CLAUDIO GNOLI has been an academic librarian since 1994, currently at the Science and Technology Library, University of Pavia, Italy. He has taught various courses and lessons on classification and knowledge organization, including a recent invited lecture at the KO Research Group, University of Wisconsin Milwaukee. He is a specialist in classification and facet analysis on both the theoretical plane and its application to the development of classification systems based on disciplines (UDC editorial board) or based on phenomena (Integrative Levels Classification research project). He is co-author of Interdisciplinary Knowledge Organization (Springer, 2016); a chapter author in K. Golub's Subject Access to Information (Libraries Unlimited, 2014) and of numerous papers in academic journals; and web editor of the ISKO Encyclopedia of Knowledge Organization. His book Introduction to Knowledge Organization was published by Facet in July 2020.

Title of Claudio's class: Disciplines and phenomena in Knowledge Organization Systems (KOS)


MARTIN WHITE is Managing Director of Intranet Focus Ltd. which he founded in 1999. He has carried out over 100 intranet projects in the UK, Europe, North America and the Middle East, run workshops on intranet management and enterprise search management and keynoted at many conferences around the world. He has been a Visiting Professor in the Information School, University of Sheffield since 2002 and is Vice-Chairman of the BCS Information Retrieval Specialist Group (BSC IRSG). He is the author of eight books, including "Making Search Work" (Facet Publishing 2008) and "Enterprise Search" (O'Reilly Media 2015). His primary area of research is understanding the factors that affect the way that information flows around organizations (learn more about his most recent research).

Title of Martin's class: Information foraging in knowledge organisations



BARBARA H. KWASNIK, Professor Emerita, taught in the areas of knowledge organization and representation, theory of classification, and information science. Her main research interests are formal aspects of classification structure, personal information management, and the intersection of classification with everyday human endeavor. One of the most rewarding aspects of her academic career has been work with doctoral students, where she contributed the understanding of classification to the research process at all levels, from conceptualization to analysis. She retired in 2018 from the School of Information Studies at Syracuse University in Syracuse, N.Y., but believes one never retires from working with students. Her recent publication, "Changing Perspectives on Classification as a Knowledge-Representation Process" (Knowl. Org. 46 (2019) No.8) summarizes the evolution of her thinking about classification over the past forty years. To learn more about Prof. Kwasnik's research see selected works.

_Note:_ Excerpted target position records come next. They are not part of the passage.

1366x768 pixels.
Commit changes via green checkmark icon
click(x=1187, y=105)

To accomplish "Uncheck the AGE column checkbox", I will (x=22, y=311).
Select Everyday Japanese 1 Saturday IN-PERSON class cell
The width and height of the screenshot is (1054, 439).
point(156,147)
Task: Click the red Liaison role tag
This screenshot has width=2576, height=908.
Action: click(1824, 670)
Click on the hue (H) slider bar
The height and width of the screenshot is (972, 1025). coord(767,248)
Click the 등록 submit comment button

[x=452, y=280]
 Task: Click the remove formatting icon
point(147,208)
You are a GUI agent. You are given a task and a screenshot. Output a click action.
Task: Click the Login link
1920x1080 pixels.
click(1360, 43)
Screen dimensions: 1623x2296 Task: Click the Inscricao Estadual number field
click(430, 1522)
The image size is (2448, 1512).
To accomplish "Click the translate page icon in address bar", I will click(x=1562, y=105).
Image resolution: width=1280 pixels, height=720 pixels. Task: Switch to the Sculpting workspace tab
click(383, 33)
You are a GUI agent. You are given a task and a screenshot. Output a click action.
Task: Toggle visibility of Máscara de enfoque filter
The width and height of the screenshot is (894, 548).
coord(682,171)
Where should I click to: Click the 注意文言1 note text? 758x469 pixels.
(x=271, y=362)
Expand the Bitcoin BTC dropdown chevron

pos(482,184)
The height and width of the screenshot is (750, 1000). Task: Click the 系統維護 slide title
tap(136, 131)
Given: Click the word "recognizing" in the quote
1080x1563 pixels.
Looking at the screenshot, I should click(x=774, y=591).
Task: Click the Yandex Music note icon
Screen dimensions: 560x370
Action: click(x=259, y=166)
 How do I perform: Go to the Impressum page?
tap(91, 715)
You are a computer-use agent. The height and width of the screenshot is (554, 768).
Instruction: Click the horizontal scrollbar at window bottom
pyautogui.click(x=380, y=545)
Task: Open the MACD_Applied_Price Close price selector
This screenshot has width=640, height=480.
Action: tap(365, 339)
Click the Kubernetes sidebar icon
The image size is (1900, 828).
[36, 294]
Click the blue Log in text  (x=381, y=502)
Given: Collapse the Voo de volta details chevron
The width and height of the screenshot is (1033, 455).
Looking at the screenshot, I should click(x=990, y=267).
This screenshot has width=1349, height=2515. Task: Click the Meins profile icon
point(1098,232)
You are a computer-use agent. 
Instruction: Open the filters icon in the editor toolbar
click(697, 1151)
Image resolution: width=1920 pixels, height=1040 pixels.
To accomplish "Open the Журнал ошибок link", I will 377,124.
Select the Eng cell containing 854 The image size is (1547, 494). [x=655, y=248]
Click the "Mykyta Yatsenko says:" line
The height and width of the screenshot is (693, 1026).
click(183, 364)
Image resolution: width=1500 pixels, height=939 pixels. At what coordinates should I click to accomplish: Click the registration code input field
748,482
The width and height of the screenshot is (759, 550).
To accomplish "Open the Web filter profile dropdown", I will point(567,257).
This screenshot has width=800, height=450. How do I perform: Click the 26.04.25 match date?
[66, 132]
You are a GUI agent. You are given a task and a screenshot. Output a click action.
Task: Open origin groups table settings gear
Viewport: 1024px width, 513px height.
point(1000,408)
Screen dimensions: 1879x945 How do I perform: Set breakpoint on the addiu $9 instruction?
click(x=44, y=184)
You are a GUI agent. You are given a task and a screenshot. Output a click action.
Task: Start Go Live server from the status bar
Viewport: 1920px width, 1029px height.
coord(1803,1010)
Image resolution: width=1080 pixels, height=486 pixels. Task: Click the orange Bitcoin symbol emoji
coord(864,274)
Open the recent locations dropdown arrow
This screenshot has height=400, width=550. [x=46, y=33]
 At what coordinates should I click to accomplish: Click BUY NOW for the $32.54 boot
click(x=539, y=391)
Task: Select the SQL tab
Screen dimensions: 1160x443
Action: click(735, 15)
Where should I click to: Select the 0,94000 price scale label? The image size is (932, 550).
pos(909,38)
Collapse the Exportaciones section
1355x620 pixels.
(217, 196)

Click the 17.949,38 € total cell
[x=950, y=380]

Title of Barbara's class: Critical description and evaluation of classification schemes


MARCIA LEI ZENG is Professor of Information Science at Kent State University (USA). Her primary research interests include knowledge organization systems, linked data, metadata, smart data and big data, semantic technologies, and digital humanities. Dr. Zeng has authored over 100 research papers and five books. She has chaired and served on committees, working groups, and executive boards including IFLA, SLA, ASIS&T, NISO, ISO, DCMI, ISKO, and W3C. She was a member of the working group that developed the international standard ISO 25964 (Thesauri and Interoperability with other vocabularies).


KORALJKA GOLUB is Professor in Library and Information Science at Linnaeus University (LNU), Sweden. She is the head of the iInstitute, LNU's iSchool, coordinator of the Digital Humanities Master's Programme and co-leader of the Digital Humanities Initiative. Her teaching and research is mainly in the field of digital libraries and information retrieval, particularly focused on topics related to knowledge organisation such as automated subject indexing, social tagging and evaluation. Her official webpage is available at: https://lnu.se/en/staff/koraljka.golub/


MARJORIE HLAVA is President and Chairman of Access Innovations, Inc., an international database construction and information management services company she founded in 1978. She was educated as a botanist, trained by NASA as an information engineer, and has worked behind the scenes for most of the major information organizations. Her research interests center on speeding the human processes in knowledge management through productivity enhancements, working methodologies and software for the automation assistance of the human brain in organizing information. She has been active in pushing semantic enrichment and adaptation of artificial intelligence techniques wherever they allow consistently reproducible results. Marjorie is the creator of the patented Data Harmony software suite for the automation of indexing process that includes metadata management module to manage thesauri, taxonomies and ontologies. Marjorie authored numerous books and over 200 articles on the topic of information organization, semantic enrichment, taxonomy and thesaurus construction. A relevant publication, "The Taxobook", is a three-volume collection on information concepts, search and retrieval and the construction and implementation of taxonomies.


PAULINE RAFFERTY is senior lecturer at Aberystwyth University, teaching knowledge organization and representation, knowledge and information architectures, and qualitative approaches to research. Her research interests include knowledge organisation and cultural documentation, and critical communication and information studies. Specific areas of interest include popular culture in and through the Web, the democratisation of critical authority, and social tagging as knowledge organization. She holds a PhD in Critical Theory and Cultural Studies from the University of Nottingham. Pauline is Joint Editor of Journal of Information Science. She has co-edited two books for Facet and co-written one book for Ashgate.